Душскому смутно вспоминалось что-то далёкое-далёкое… плеск волн, прыгающий на одной ноге, замотанный полотенцем Соркин, из прошлого зазвучали и назидательные тембры собственной речи. Беседе грозил совсем не предусмотренный оборот. Сказал. – Это противоречивое воздействие – песнь ранит, врачуя; но, главное, песнь не способна убивать. Если, конечно, в творческой экзальтации не уверовать вдруг всерьёз, что и жизнь-то нужна лишь для того, чтобы поставлять материал искусству. Помолчал. – Иллюзорное, превращаясь в единственную реальность, грозит опасными рецидивами.
– Что такое творческое состояние? С точки зрения медицины.
– Это тоже иллюзия, будто сложные явления и состояния духа можно просто и точно назвать, надо якобы поворочать мозгами и подобрать нужные термины, – говорил отрешённо, – есть замечательные исследования по психологии искусства, читали? Да, тома написаны, но феномен мучительно-счастливого бремени лишь робко затронут. Нельзя ли что-то добавить? Увольте! Оставим шарлатанам от медицины влезать в столь тонкую сферу. Ещё мой учитель, – скользнул взглядом по портрету, – предостерегал от чрезмерных притязаний психиатрии.
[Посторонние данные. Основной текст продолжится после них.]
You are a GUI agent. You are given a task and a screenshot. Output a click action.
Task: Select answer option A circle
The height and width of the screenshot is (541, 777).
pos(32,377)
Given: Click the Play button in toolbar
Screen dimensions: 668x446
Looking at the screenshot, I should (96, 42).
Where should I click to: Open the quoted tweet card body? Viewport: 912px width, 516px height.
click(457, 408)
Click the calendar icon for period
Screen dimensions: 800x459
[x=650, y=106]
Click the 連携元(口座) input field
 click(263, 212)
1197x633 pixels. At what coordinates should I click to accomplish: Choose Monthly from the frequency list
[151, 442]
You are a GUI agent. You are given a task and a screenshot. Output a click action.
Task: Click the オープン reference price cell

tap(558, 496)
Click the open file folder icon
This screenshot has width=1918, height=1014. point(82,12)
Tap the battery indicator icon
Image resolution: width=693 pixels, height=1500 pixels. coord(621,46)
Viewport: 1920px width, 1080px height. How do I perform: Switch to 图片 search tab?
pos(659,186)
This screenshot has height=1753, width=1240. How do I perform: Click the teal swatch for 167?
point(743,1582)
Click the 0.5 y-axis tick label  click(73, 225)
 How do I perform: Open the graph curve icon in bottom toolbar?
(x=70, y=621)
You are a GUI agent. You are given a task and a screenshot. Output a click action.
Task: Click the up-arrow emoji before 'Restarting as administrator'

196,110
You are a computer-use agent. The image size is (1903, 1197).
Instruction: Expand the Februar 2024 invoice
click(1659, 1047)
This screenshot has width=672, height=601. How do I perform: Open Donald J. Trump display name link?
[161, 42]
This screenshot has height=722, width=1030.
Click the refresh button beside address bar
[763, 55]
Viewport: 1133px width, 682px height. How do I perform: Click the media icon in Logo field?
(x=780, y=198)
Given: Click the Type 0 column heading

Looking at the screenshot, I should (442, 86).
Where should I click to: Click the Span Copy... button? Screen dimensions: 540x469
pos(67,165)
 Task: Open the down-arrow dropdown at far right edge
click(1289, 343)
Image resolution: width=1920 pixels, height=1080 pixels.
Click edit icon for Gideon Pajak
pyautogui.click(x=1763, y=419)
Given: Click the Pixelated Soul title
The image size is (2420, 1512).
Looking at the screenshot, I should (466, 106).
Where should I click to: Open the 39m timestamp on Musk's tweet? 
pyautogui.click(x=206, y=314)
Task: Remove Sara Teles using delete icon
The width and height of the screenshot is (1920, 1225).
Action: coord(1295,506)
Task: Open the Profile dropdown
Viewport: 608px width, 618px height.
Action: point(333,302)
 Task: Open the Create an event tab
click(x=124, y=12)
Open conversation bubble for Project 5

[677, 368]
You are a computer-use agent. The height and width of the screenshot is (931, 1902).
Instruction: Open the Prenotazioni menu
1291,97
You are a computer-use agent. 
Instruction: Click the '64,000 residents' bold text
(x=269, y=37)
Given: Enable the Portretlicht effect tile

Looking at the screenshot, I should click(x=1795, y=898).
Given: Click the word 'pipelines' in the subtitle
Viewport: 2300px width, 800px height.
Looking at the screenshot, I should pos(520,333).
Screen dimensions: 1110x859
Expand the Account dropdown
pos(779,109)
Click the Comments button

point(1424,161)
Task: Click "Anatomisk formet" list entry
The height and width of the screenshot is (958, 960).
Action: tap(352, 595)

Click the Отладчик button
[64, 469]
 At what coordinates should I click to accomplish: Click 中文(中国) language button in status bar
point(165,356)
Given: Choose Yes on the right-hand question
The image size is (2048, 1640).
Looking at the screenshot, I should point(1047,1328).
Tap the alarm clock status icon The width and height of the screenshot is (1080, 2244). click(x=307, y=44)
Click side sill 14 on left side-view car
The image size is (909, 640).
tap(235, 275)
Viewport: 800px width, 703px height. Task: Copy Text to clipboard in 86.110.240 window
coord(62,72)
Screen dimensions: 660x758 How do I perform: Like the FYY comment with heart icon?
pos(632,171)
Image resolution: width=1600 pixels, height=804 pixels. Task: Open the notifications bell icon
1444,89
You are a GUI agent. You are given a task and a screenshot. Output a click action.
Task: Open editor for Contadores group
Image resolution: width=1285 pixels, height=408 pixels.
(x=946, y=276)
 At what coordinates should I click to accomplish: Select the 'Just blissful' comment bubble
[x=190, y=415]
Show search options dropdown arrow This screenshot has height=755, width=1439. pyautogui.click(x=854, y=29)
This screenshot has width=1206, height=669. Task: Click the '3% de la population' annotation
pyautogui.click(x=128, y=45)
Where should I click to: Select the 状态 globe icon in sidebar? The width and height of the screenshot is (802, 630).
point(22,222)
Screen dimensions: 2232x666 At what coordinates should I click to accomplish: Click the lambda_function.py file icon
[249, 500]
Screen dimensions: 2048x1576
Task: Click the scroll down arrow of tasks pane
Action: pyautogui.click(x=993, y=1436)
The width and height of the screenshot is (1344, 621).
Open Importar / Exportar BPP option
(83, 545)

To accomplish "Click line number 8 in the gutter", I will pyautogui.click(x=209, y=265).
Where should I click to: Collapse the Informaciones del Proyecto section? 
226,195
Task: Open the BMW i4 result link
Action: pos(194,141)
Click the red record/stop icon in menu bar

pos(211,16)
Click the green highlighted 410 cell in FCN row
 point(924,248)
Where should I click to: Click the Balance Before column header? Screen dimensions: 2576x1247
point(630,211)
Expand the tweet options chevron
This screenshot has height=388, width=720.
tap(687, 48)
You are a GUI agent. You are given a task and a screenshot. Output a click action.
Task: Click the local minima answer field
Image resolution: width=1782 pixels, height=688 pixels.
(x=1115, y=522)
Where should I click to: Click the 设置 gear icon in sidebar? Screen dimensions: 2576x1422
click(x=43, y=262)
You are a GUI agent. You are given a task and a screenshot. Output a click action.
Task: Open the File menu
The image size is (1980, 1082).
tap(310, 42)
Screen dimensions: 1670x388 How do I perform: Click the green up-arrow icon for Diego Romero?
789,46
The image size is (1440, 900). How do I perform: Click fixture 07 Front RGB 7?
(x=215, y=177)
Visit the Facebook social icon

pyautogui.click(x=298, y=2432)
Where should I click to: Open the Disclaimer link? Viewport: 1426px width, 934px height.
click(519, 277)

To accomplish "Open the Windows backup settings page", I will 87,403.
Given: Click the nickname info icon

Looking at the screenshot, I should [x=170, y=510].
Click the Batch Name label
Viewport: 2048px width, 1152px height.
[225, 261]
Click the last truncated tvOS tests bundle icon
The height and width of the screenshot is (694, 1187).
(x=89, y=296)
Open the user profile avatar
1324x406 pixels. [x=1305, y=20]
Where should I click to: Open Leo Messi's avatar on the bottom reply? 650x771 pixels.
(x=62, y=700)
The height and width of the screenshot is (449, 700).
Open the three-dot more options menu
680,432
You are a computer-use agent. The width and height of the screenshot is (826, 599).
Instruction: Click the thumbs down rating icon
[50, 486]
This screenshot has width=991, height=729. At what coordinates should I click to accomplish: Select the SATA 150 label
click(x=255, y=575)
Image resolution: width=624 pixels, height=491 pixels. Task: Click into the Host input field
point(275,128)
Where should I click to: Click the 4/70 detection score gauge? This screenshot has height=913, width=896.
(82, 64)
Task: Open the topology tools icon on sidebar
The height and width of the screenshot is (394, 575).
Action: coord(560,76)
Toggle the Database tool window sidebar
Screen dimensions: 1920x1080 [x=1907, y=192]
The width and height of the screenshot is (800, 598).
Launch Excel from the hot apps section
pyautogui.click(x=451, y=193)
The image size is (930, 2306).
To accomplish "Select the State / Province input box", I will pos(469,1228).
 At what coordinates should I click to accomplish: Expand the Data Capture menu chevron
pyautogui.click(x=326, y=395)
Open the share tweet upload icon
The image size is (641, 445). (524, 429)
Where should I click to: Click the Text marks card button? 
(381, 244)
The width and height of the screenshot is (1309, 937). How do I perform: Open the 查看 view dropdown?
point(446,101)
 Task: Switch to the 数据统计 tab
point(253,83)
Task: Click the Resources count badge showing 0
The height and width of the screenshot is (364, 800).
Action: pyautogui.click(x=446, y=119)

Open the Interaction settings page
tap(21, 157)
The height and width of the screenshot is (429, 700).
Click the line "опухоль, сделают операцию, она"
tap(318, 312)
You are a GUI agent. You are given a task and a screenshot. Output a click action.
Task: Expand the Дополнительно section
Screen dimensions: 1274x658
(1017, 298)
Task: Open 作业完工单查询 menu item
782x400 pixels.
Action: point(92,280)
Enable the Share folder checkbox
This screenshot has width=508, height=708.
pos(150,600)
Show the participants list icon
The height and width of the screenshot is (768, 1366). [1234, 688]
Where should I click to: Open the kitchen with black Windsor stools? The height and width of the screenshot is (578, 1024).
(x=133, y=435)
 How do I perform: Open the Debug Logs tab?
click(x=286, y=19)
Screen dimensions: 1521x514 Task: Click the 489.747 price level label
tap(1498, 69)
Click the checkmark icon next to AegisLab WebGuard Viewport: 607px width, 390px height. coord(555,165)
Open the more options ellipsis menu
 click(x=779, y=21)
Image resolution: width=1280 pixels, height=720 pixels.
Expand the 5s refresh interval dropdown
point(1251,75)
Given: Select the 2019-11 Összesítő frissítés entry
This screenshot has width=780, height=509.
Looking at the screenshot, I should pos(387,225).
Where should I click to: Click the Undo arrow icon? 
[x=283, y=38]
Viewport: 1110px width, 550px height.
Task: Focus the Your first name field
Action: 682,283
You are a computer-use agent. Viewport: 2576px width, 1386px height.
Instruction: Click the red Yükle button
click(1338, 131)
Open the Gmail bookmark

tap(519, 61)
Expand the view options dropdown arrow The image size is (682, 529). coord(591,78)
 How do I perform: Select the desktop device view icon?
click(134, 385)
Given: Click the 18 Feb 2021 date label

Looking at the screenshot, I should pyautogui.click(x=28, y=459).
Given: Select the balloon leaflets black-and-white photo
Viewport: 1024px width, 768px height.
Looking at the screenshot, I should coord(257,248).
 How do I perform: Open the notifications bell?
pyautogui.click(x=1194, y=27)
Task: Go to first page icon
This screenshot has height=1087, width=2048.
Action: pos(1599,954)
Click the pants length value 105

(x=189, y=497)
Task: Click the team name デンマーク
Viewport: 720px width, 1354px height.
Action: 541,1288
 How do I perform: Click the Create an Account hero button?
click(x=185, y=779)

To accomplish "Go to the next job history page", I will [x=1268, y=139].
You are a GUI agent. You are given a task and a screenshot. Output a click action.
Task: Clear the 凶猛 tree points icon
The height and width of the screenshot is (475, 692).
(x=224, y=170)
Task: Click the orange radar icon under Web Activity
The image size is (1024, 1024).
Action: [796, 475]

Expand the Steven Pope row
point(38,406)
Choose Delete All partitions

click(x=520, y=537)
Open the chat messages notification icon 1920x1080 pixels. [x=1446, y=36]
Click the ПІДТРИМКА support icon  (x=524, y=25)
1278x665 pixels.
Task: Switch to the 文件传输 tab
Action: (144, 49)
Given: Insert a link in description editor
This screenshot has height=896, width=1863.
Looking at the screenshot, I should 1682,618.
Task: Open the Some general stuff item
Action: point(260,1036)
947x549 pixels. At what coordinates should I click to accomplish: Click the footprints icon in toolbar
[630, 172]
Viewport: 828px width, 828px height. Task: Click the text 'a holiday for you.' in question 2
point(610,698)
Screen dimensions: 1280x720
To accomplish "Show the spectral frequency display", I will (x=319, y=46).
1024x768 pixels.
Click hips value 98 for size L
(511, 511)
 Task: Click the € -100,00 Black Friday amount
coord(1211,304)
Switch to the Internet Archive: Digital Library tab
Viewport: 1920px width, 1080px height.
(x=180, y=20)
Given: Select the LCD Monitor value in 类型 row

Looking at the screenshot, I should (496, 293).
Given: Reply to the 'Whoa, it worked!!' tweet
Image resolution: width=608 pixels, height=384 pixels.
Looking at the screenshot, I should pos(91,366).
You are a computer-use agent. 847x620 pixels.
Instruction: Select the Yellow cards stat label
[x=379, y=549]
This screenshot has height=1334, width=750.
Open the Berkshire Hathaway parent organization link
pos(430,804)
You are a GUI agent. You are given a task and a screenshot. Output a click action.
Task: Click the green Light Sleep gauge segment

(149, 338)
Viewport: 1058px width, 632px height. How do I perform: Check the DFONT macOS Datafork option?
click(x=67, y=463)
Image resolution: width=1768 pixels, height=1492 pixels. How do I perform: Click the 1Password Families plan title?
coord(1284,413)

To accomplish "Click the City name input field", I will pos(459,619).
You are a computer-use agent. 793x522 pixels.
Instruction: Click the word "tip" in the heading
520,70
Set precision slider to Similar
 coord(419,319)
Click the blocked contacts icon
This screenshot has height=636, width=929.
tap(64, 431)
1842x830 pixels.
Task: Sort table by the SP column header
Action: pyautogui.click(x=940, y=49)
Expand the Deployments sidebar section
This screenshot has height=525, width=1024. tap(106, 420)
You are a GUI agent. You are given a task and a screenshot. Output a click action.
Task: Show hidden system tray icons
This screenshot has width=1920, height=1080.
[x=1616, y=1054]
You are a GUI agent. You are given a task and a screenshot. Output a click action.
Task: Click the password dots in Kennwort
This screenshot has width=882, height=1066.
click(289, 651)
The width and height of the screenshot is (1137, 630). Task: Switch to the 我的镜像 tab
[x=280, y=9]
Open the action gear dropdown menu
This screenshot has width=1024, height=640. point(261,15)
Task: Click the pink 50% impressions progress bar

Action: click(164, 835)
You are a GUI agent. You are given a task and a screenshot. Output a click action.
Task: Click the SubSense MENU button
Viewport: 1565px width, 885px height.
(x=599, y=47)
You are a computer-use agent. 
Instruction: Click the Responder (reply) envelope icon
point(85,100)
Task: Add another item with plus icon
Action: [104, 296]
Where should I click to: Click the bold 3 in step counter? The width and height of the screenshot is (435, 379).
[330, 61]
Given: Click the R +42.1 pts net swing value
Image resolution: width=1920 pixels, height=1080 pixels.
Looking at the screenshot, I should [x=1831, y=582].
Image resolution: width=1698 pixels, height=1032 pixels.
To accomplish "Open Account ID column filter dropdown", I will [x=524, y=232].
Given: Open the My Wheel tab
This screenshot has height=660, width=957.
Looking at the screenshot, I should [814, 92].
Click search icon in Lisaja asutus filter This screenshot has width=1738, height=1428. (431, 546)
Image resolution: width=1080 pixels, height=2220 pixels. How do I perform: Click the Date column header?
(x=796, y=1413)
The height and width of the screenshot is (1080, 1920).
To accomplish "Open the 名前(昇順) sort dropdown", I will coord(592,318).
– В чём отличие обыденной психологии от психологии искусства?
– Отличия обусловлены отличиями в самих предметах психологии, отличиями жизни от искусства.
– Кто или что художника мучает и счастливит? – спрашивал, однако, удивляясь своей настырности Соснин, слова сами слетали с языка.
– Вы меня удивляете, задаёте вопрос, хотя, думаю, знаете, что на него в принципе нет прямого ответа, – присосался глазками Душский, – поэты, художники одержимы, как считали встарь, демонами, природу их одержимости нельзя полностью объяснить ни земными, ни небесными стимулами. Поэтому, кстати, им в их внутренних борениях не способны помочь ни врачи, ни духовники.
– Главный стимул – подсознательный, либидо?
– Никто, во всяком случае, более смелого и убедительного объяснения не предложил. Забарабанил громче. – Надеюсь, обойдём трясину психоанализа? Тем более, что дальше разгадки стимула не продвинулись. Перед тайнами писательского искусства, – ехидно растянул губы, – и психоанализ беспомощен.
– Венский кудесник признал своё поражение?
– Было дело…
– Как выглядит демон? – надавливал, не пожелав дослушать.
– Не так, как у Врубеля, – раздражаясь, уже не барабанил пальцами, прихлопывал сухой ладошкою по столу, – есть, правда, фрейдистская претензия на обнаружение демонов в сновидениях, излишне самонадеянная, прямо скажу, претензия.
– «Die Traumdeutung»?
– Вы меня удивляете, удивляете, – саркастически повторял, прихлопывая ладошкой Душский, – при вашей-то осведомлённости расспрашивать меня об облике демона?
– Ладно, обойдём невидимую мистическую фигуру, – не отставал Соснин, как если бы навязывал Душскому свой метод дознания. – И с чем же промежуточное, на границе иллюзии и реальности, состояние сравнимо, если иметь в виду поведение?
– Для вашего психотипа, пожалуй, с сомнамбулизмом.
– Поконкретней бы…
– Это деятельное пребывание между явью и сном, когда непостижимо смешиваются мысли с чувствами, можно и иначе сказать – между землёй и небом, выбирайте то, что понравится.
– Что, прежде всего, обещает парение в промежуточности?
– Отключение логики.
– Всякой логики?
– Не всякой, причинной.
– Как влияет на поведение мой психотип?
– Мы специально и подробно до сих пор не беседовали, не было в том лечебной надобности, но, полагаю, вам претят открытые жизненные противоборства, вы предпочитаете замкнуться в себе, довериться воображению.